Como a maioria das medicações atua no sistema nervoso central, efeitos colaterais como irritabilidade, nervosismo, insônia, depressão são comuns. “Essas drogas nunca devem ser utilizadas sem o acompanhamento médico”, reforça a endocrinologista e professora da Universidade Federal do Paraná, Rosana Radominski.
Segundo a estudiosa, o uso de medicamentos é indicado apenas para indivíduos obesos ou com sobrepeso, que tenham complicações como hipertensão, diabetes, dislipidemia; ou problemas articulares e não consigam perder peso apenas com reeducação alimentar e atividade física.
Além dos efeitos colaterais, a maior insatisfação de quem faz uso de medicamentos para emagrecer está na dificuldade de manter o peso alcançado. Não é raro que um paciente consiga emagrecer 10 ou 15 quilos em poucos meses. O chamado “efeito sanfona” costuma ser inevitável. “Só o remédio não adianta, é preciso mudar o comportamento”, defende o endocrinologista e ex-presidente da Associação Brasileira para Estudos da Obesidade, Henrique Suplicy.
Para evitar que o ponteiro da balança volte a subir, é fundamental o apoio psicológico. “Muitas vezes, a pessoa sabe o que precisa fazer, mas não sabe como”, observa o psicólogo e psicoterapeuta pela Universidade de São Paulo, Marco Antônio de Tomasso. Para ele, a parte psicológica costuma ser a mais descuidada. “A terapia é importante por ajudar a mudar crenças, comportamentos e fazer com que o paciente se comprometa”, explica.
É a parte mais difícil.
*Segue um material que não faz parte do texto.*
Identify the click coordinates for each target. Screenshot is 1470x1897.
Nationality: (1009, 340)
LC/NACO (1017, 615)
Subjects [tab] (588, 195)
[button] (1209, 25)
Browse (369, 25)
Há 20 anos lutando contra a balança, Elizabeth Sant’Ana, 58, reconhece que nem sempre é disciplinada. Durante seis meses, ela tomou um emagrecedor. Chegou a perder 10 quilos, mas em menos de um ano não só recuperou como passou a pesar mais do que no início do tratamento. “Comecei a tomar o remédio de novo, mas o efeito já não foi o mesmo”, conta. O peso atual ela não revela, diz apenas que se pudesse estaria 20 quilos mais magra. Elizabeth começou a engordar depois que teve a filha, aos 38 anos. “Com 30 eu era tão magra que tinha vergonha, cheguei a pesar 39 kg”, lembra.
Na ânsia de emagrecer, ela experimentou até injeções, mas nem isso deu resultado. Mesmo sabendo que a medicação sozinha não é suficiente, ela reconhece que nem sempre segue à risca as orientações do médico. “Sei que o remédio não faz milagre, que tenho que me esforçar, mas é difícil seguir a dieta à risca. Belisco o dia todo e não dá para resistir ao chocolate”, diz.


Depoimento
Estelita Carazzai é repórter de Economia.


Caminhada em vez de medicação
Só existe uma receita que acredito eficaz contra aquelas gordurinhas a mais: alimentação balanceada e exercício físico. Só. Minha única experiência com remédios para emagrecimento foi frustrante – e não porque malsucedida, pelo contrário. Emagreci dez quilos em três meses, uma marca digna de capa de revista feminina. Mas engordei os mesmos dez – e mais cinco – nos seis meses subseqüentes.
E o pior é que não foi nem um troco por uma possível imprudência: os mais de R$ 300 em remédios foram gastos com a chancela de um profissional, um nutrólogo que elogiava minha perseverança a cada encontro mensal e, de caneta em punho, tascava-me mais uma receita para os próximos 30 dias. Eram remédios de manipulação, que “misturavam ingredientes naturais a sintéticos” - foi a explicação mais precisa que obtive do médico. Três meses depois, com o sucesso na balança, ele me recomendou que parasse com a medicação. Parei, e deu no que deu.
No retorno ao consultório, 15 quilos mais gorda, a frustração: saí com a mesma receita que me havia sido dada nos outros meses. Joguei o papel no lixo e passei a investir em caminhadas. Não, o final não é tão óbvio: mesmo aposentando o carro e andando cerca de uma hora por dia, só consegui emagrecer seis quilos, dois anos para cá. Mas ao menos sei que esses eu não recupero mais.